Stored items

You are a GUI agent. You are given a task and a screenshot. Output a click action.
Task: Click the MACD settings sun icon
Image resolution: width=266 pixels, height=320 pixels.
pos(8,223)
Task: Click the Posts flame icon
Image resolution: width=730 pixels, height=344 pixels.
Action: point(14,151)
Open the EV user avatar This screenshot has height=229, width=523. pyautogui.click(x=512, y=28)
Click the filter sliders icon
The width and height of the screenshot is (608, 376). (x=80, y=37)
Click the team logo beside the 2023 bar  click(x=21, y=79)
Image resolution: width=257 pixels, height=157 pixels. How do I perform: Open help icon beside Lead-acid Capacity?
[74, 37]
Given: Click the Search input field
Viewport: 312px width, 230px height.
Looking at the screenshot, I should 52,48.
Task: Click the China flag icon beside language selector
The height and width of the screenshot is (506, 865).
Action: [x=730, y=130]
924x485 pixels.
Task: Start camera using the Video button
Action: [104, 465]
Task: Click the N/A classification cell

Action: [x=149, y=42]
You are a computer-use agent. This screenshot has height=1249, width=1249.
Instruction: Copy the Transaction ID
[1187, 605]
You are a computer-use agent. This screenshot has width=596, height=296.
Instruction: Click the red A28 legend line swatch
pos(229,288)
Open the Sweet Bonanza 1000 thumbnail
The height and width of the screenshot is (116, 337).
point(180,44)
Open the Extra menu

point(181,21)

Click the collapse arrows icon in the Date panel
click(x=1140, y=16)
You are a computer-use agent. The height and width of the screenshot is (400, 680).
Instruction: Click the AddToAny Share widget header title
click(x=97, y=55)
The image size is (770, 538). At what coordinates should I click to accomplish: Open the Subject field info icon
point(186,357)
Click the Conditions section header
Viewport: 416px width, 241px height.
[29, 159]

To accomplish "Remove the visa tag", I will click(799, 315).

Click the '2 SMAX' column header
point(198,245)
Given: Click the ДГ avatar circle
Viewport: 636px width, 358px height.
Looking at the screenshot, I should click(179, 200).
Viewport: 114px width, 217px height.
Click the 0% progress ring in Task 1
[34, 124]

--- WHAT YOU WILL DO ---
Each line of the data above is to be duplicated exactly.

--- SOLUTION TO THIS EXERCISE ---
You are a GUI agent. You are given a task and a screenshot. Output a click action.
Task: Click the MACD settings sun icon
Image resolution: width=266 pixels, height=320 pixels.
pos(8,223)
Task: Click the Posts flame icon
Image resolution: width=730 pixels, height=344 pixels.
Action: point(14,151)
Open the EV user avatar This screenshot has height=229, width=523. pyautogui.click(x=512, y=28)
Click the filter sliders icon
The width and height of the screenshot is (608, 376). (x=80, y=37)
Click the team logo beside the 2023 bar  click(x=21, y=79)
Image resolution: width=257 pixels, height=157 pixels. How do I perform: Open help icon beside Lead-acid Capacity?
[74, 37]
Given: Click the Search input field
Viewport: 312px width, 230px height.
Looking at the screenshot, I should 52,48.
Task: Click the China flag icon beside language selector
The height and width of the screenshot is (506, 865).
Action: [x=730, y=130]
924x485 pixels.
Task: Start camera using the Video button
Action: [104, 465]
Task: Click the N/A classification cell

Action: [x=149, y=42]
You are a computer-use agent. This screenshot has height=1249, width=1249.
Instruction: Copy the Transaction ID
[1187, 605]
You are a computer-use agent. This screenshot has width=596, height=296.
Instruction: Click the red A28 legend line swatch
pos(229,288)
Open the Sweet Bonanza 1000 thumbnail
The height and width of the screenshot is (116, 337).
point(180,44)
Open the Extra menu

point(181,21)

Click the collapse arrows icon in the Date panel
click(x=1140, y=16)
You are a computer-use agent. The height and width of the screenshot is (400, 680).
Instruction: Click the AddToAny Share widget header title
click(x=97, y=55)
The image size is (770, 538). At what coordinates should I click to accomplish: Open the Subject field info icon
point(186,357)
Click the Conditions section header
Viewport: 416px width, 241px height.
[29, 159]

To accomplish "Remove the visa tag", I will click(799, 315).

Click the '2 SMAX' column header
point(198,245)
Given: Click the ДГ avatar circle
Viewport: 636px width, 358px height.
Looking at the screenshot, I should click(179, 200).
Viewport: 114px width, 217px height.
Click the 0% progress ring in Task 1
[34, 124]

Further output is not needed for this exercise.